# Panic'd FS partially fixed.  fsck still does not work.



## jb_fvwm2 (May 30, 2009)

/edit/
newfs'd the drive. the rsnapshot completed uneventfully
with #sync 's within the gnice-d .zsh which
comprise the main .zsh running rsnapshot...
Good chance they solved the problem (my guess though)
.............

A filesystem was mostly hosed when panic'd while 
rsnapshot-ing to it.  (maybe not enough
#sync
scattered throughout the .zsh script).
I repaired the "missing partition" which prevented
fdisk and other utilities with the message:
"not properly configured"
1... boot from BootIt dual boot (windows shareware $35)
2... choose disk2  (/dev/ad10)
3... notice BSD fs missing from "create"
4... change to disk1, copy BSD syntax (below)
5... change to disk2, (/dev/ad10)), enter BSD syntax manually:
(in this case the entire disk)
(this is BootIt's syntax)
165/A5h: xBSD
That restored the partition.

+ + +

• [What you are asked to do]:
Extend the forum post about repairing the filesystem that panicked during rsnapshot, picking up right after "That restored the partition."

• [Stored rows]:
+ + +

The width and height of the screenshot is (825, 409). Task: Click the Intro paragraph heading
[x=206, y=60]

+ + +

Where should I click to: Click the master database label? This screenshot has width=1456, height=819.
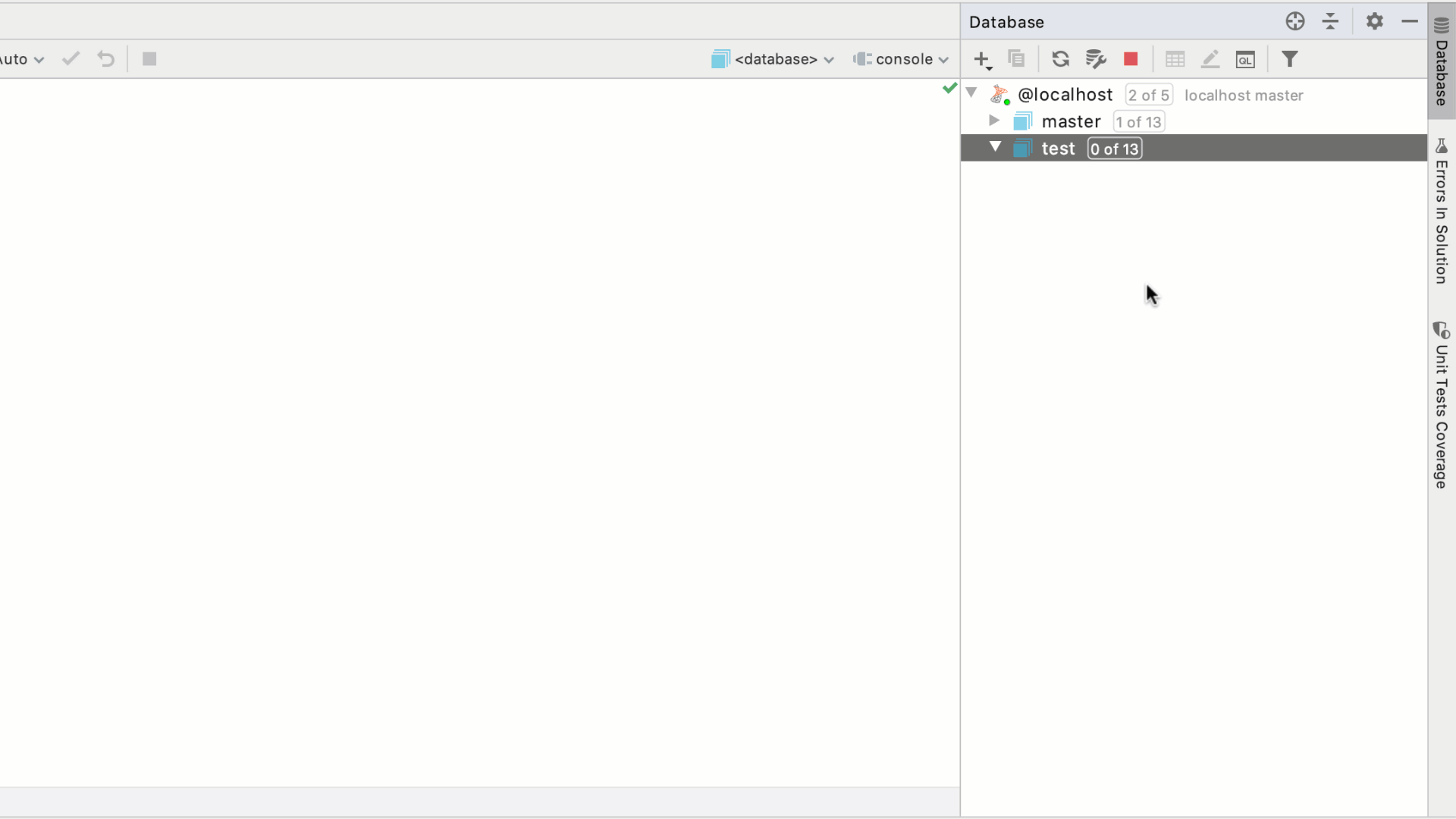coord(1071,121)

+ + +

• [Final result]:
fdisk works again.
The files are there.
newfs -N /dev/ad10 works
However, "was not properly dismounted" recurs (after the
reboot AFAIK, else the following question may disappear...
...
and the problem remains,
fsck -p /dev/ad10 results in:
"cannot determine filesystem type"
.....
For those reading this thread and wanting more
information relevant to the
BootIt solution above, someone suggested
dd if=/dev/ad10 of=/tmp/pt.txt bs=512 count=1...
That would be a  way to backup the partition table ( BEFOREHAND 
on every disk one uses, I surmise would be wise )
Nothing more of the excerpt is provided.